中編
――中指は細くも力強く屹立している。手の印象は指を追うごとに色めき立ち、華やかになっていく。
「二時間とか掛かります?」
「そこまではいかないと思いますよ」
安心したように荻野さんは息を吐く。
「デートですか?」
「彼氏の誕生日。まぁ、ネイル褒めてくれたことなんて一度もないけど」
男ってそうゆうものよねとも思うけど、女が男を面と向かって褒めているとも言えない。そこが違うのだろうな、とモテる人間を見ると思う。
「どうして分からないのかなぁ。自分の為なんてたかが知れてるじゃないですか」
「そうですねぇ」
おやおや。始まりますか。
「美容室行くのもネイルするのも。スキンケアなんて触らないと分からないからね」
「男性の多くはそういうところに気を配るのが苦手ですから」
愚痴が天気の話みたいに。自然な調子で口から出てくる。こういう話は体力を吸われるから嫌だ。
「だいたいなんでも仕事がって言えば許されると思ってるの」
「……仕事に燃えてる俺カッコいい的な」
ぽろっと口に出た。
「そう。そんで疲れたぁとか言って。疲れてる時ってぇ」
「なんか変な匂いするのよね」
「抱きついてきたら本気で怒る」
でも拒否されて笑うのが可愛いのよ。
「で、照れ隠しに笑うのがちょっと可愛い」
分かる。分かるわぁ。分かっちゃうっ。
ジョッキを持とうとした手が空振り、我に返る。
なんだか妙に気が合うな。
「サンプルを乗せていきますね」
既にジェルが塗られた付け爪を用意する。
まずは青から。青だけでも種類は多く、取り敢えず片手に収まる五種類を右手の小指から順番に乗せていく。
「どれもカワイイですね」
さっきの会話のお陰か、上機嫌で荻野さんは言った。
「有難うございます。左手には緑色を乗せてきますね」
無意識なのか、唇をすぼめて自分の指を見る。おバカそうな仕草だけど、それが男心をくすぐるんだろうな。

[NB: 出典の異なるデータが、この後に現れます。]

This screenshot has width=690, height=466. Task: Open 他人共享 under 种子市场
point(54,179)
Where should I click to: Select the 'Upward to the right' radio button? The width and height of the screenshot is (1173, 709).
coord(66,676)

「んと、どれもいいなぁ。お姉さんの色って人差し指のですか」
「その色が似ているかと思います。実は、他のお店で塗ってもらったもので」
着信音がバックから鳴る。北村匠海さんの『猫』だった。この前、紅白でも披露していた曲だ。
「あ、電話だ。彼からだ」
出ていいですか、と目が聞く。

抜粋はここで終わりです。